Febre alta, acima de 38,5°C;
Dor de cabeça;
Manchas vermelhas, que surgem primeiro no rosto e atrás das orelhas, e, em seguida, se espalham pelo corpo
Tosse;
Coriza;
Conjuntivite;
Manchas brancas que aparecem na mucosa bucal conhecida como sinal de koplik, que antecede de 1 a 2 dias antes do aparecimento das manchas vermelhas.

As manifestações clínicas são divididas em três períodos

Período de infecção: dura cerca de sete dias, onde surge a febre, acompanhada de tosse seca, coriza, conjuntivite e fotofobia. Do 2° ao 4° dia desse período, surgem as manchas vermelhas, quando se acentuam os sintomas iniciais. O paciente apresenta prostração e lesões características de sarampo: irritação na pele com manchas vermelhas, iniciando atrás da orelha (região retroauricular).

Remissão: caracteriza-se pela diminuição dos sintomas, com declínio da febre. A erupção na pele torna-se escurecida e, em alguns casos, surge descamação fina, lembrando farinha, daí o nome de furfurácea.

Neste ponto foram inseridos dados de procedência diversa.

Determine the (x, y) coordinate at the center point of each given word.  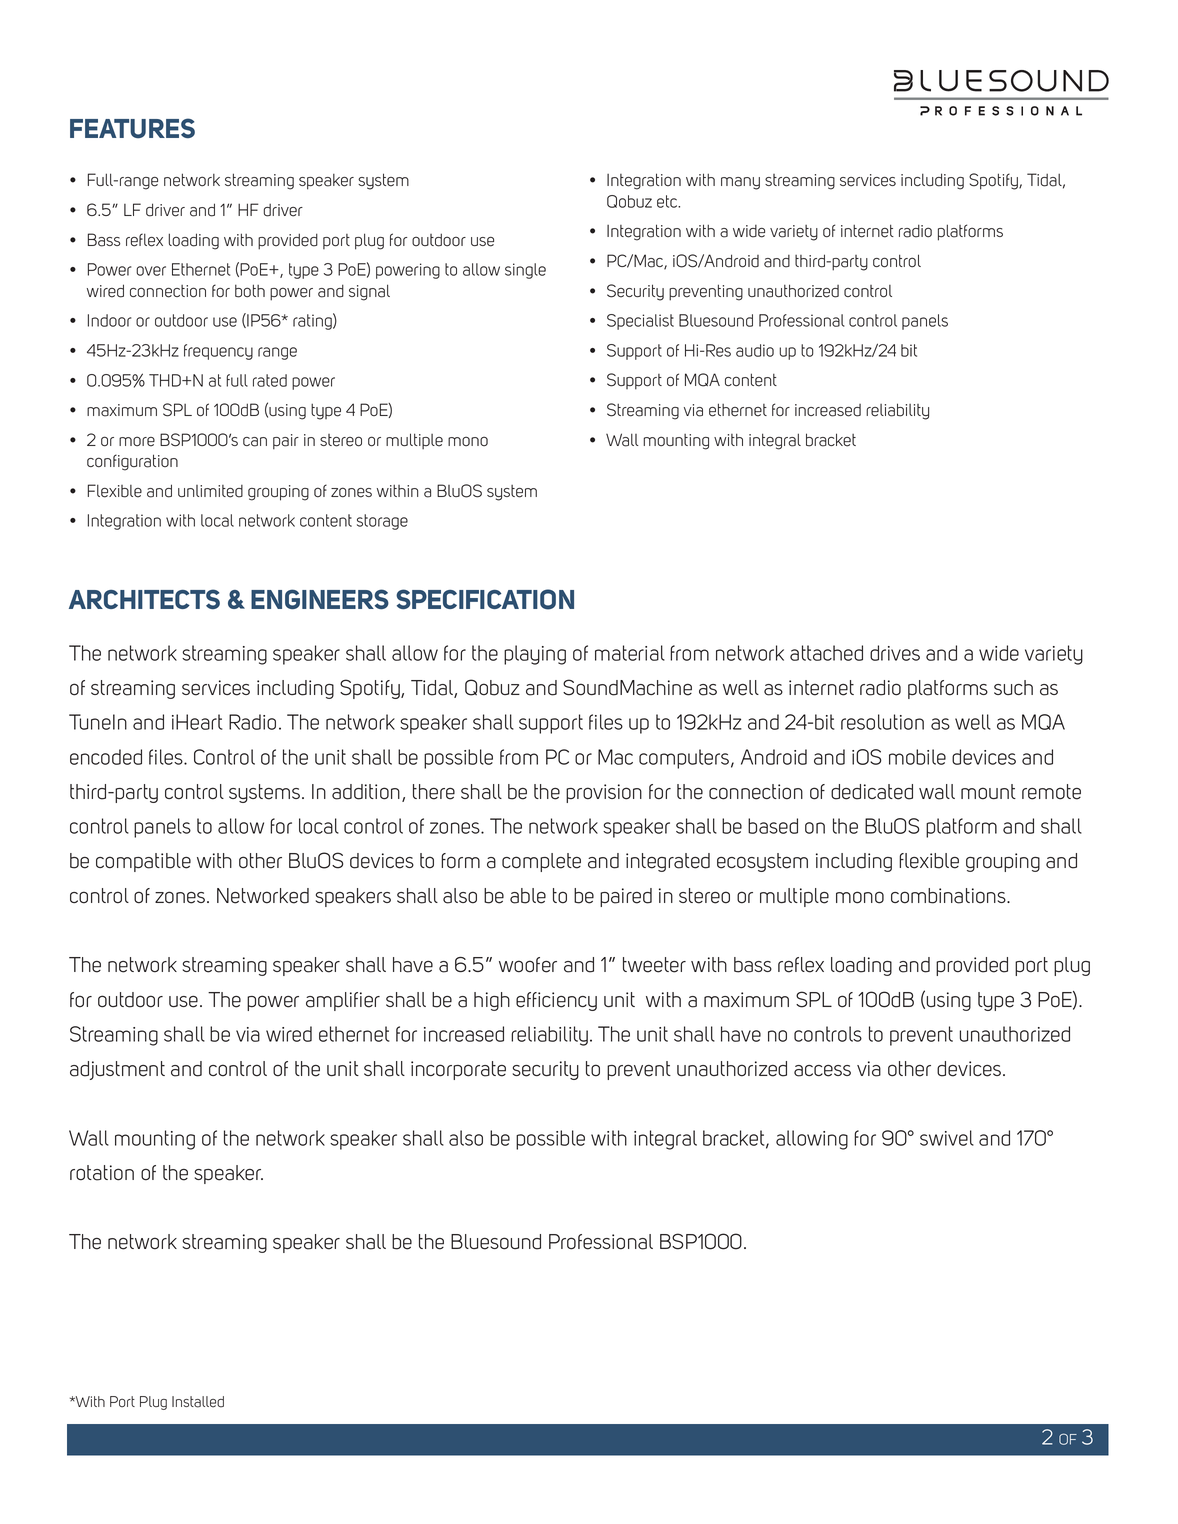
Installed (198, 1402)
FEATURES (132, 128)
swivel (947, 1138)
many (740, 183)
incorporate (458, 1070)
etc (668, 201)
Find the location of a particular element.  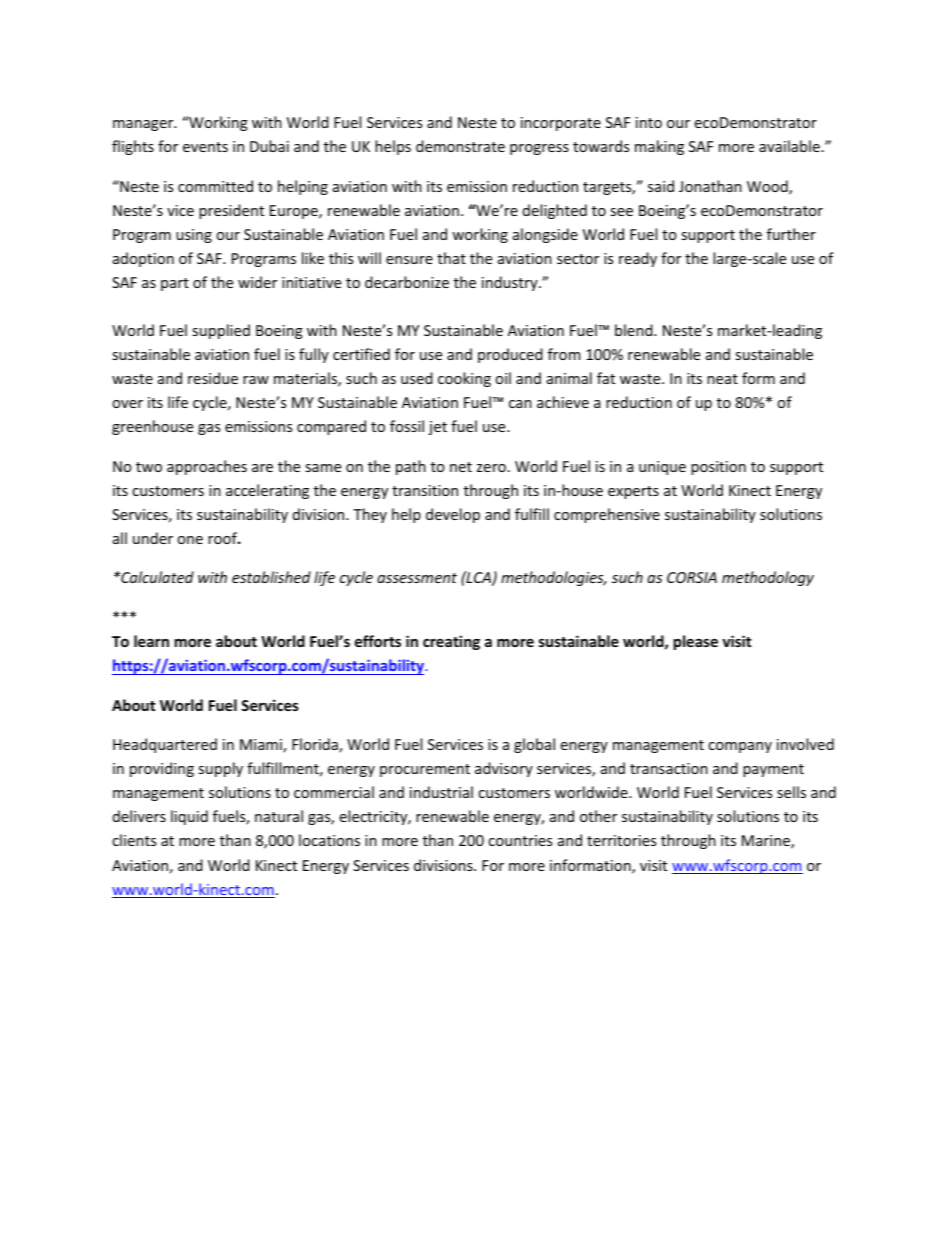

learn is located at coordinates (151, 641).
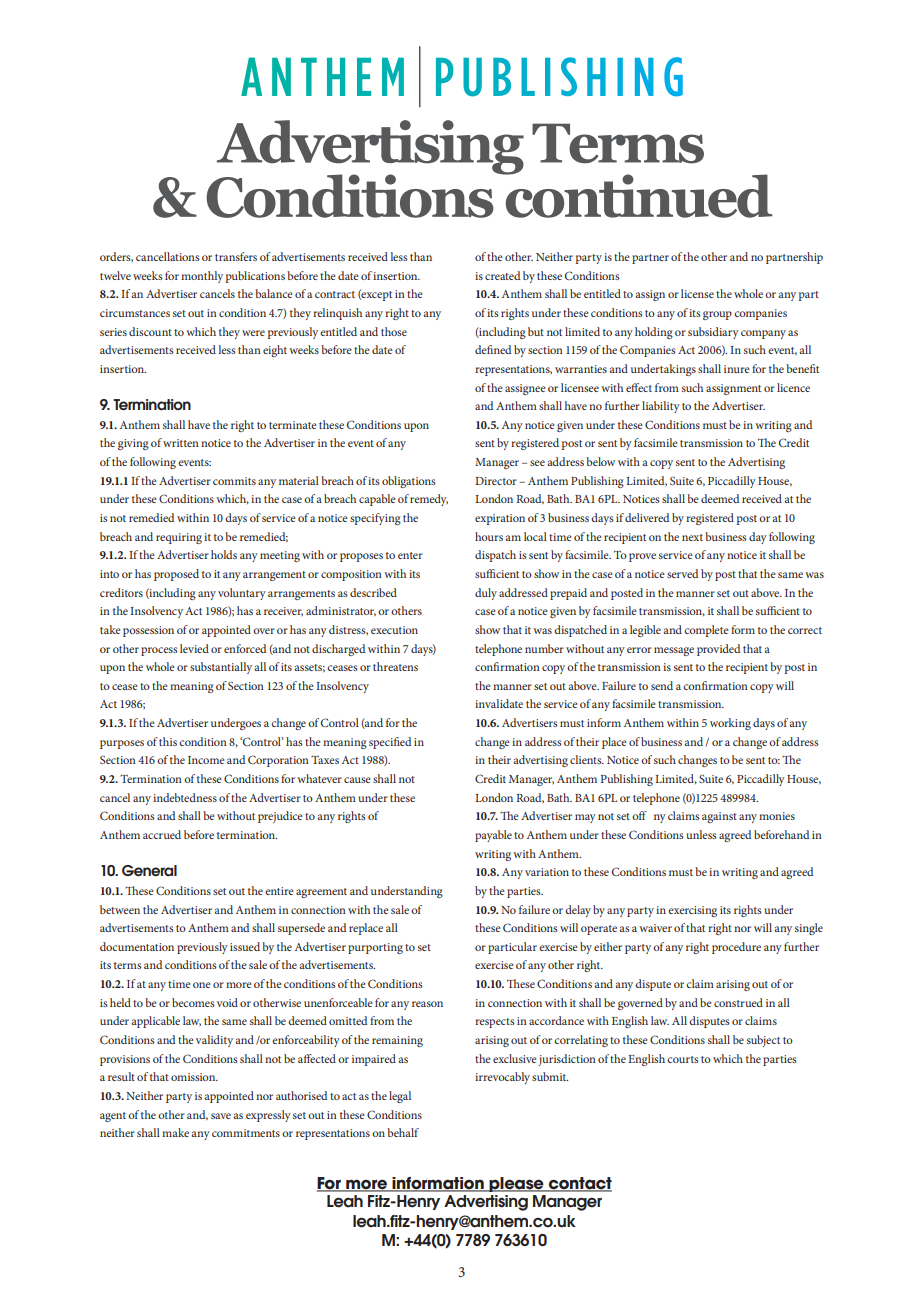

Período toxêmico: o sarampo é uma doença que compromete a resistência do hospedeiro, facilitando a ocorrência de superinfecção viral ou bacteriana. Por isso, são frequentes as complicações, principalmente nas crianças até os dois anos de idade, em especial as desnutridas e adultos jovens.

A ocorrência de febre, por mais de três dias, após o aparecimento das erupções na pele, é um sinal de alerta, podendo indicar o aparecimento de complicações, sendo as mais simples: infecções respiratórias; otites; doenças diarreicas e neurológicas.